## Record excerpts
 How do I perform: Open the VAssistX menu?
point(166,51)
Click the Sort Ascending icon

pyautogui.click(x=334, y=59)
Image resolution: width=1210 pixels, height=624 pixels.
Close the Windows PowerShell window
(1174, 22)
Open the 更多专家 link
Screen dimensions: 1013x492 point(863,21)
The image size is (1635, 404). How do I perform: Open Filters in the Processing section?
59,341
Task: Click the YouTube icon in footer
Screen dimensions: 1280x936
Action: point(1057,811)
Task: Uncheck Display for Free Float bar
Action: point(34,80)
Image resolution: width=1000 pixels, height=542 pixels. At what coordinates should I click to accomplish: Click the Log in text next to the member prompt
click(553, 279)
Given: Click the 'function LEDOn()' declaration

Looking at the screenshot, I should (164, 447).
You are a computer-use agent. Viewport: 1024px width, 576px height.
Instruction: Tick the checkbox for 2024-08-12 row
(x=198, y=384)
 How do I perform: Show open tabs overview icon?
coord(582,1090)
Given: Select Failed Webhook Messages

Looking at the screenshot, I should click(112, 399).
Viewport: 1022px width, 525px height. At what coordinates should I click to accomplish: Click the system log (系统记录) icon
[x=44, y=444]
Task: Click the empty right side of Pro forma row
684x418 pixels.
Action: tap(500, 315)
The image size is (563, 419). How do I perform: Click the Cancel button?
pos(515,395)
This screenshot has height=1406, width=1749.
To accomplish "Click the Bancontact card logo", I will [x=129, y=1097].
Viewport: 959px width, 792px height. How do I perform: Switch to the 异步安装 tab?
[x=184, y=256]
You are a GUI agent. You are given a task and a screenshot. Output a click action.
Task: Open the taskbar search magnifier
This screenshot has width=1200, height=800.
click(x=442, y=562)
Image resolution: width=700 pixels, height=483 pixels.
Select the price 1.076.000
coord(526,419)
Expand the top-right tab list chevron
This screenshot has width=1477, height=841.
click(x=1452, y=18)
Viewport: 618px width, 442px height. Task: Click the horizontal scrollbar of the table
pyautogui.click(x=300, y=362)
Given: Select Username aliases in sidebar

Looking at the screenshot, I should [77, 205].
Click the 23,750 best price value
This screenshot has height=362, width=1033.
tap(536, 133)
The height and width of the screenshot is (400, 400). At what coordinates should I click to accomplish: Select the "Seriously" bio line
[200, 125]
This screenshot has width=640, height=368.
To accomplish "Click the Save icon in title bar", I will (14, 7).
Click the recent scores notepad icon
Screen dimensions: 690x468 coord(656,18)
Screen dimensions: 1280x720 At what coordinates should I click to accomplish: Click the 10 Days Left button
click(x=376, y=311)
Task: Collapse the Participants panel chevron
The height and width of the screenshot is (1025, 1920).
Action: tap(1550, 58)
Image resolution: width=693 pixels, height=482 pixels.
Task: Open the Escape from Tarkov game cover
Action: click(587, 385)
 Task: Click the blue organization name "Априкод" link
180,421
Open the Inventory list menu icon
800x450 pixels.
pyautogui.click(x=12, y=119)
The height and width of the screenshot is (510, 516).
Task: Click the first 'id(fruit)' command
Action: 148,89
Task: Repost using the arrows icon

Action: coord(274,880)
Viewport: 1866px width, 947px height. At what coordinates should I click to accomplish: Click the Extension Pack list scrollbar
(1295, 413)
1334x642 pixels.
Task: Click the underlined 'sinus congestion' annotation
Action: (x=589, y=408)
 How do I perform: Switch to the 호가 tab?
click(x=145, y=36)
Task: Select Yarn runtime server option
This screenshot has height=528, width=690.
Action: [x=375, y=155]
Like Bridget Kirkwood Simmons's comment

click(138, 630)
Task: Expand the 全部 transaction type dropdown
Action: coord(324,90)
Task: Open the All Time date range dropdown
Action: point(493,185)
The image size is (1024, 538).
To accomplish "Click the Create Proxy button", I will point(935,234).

## Task item
Which of the lines in the material above contain "agent"? Copy each one out.

## Reply to the exercise
You are a computer-use agent. Viewport: 1024px width, 576px height.
You are a GUI agent. You are given a task and a screenshot. Output a click action.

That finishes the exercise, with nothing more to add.